CDT and four top cryptography and security experts submitted the following comments in response to the National Highway Traffic Safety Administration’s (NHTSA) notice of proposed rulemaking to establish a new Federal Motor Vehicle Safety Standard (FMVSS), No. 150, which intends to mandate and standardize vehicle-to-vehicle (V2V) communications for new light vehicles. We are professors of computer science with extensive research expertise in cryptography, data privacy, and network security (we detail our qualifications below). We are joined in these comments by the Center for Democracy & Technology (CDT), a nonprofit advocacy organization that works to promote democratic values by shaping technology policy and architecture and that supports laws, corporate policies, and technologies that protect privacy and security online.

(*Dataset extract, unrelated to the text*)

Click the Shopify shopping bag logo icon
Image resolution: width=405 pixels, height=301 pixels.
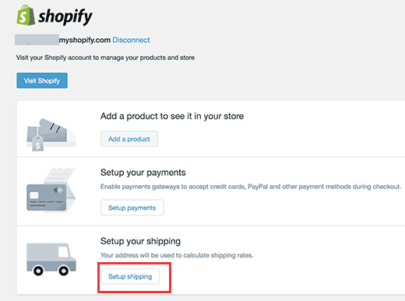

Our comments highlight our concern that NHTSA’s proposal standard may not contain adequate measures to protect consumer privacy from third parties who may choose to listen in on the Basic Safety Message (BSM) broadcast by vehicles. Inexpensive real-time tracking of vehicles is not a distant future hypothetical. Vehicle tracking will be exploited by a multitude of companies, governments, and criminal elements for a variety of purposes such as vehicle repossession, blackmail, gaining an advantage in a divorce settlement, mass surveillance, commercial espionage, organized crime, burglary, or stalking.
Our concern is that the privacy protections currently proposed for V2V communications may be easily circumvented by any party determined to perform large-scale real-time tracking of multiple vehicles at once. This poses a serious costs for both individual privacy and society at large, and we caution that the proposed privacy statement does not adequately disclose these threats to consumers. We also note that they are not accounted for in the proposed rule’s cost-benefit analysis.
A more privacy-conscious design employing advanced cryptographic techniques (as opposed to a simple public broadcast accompanied by a digital signature) may help resolve some of the privacy concerns. We conclude that we have serious reservations about privacy risks inherent to the current design, and caution that extensive changes would need to be made to significantly reduce these risks.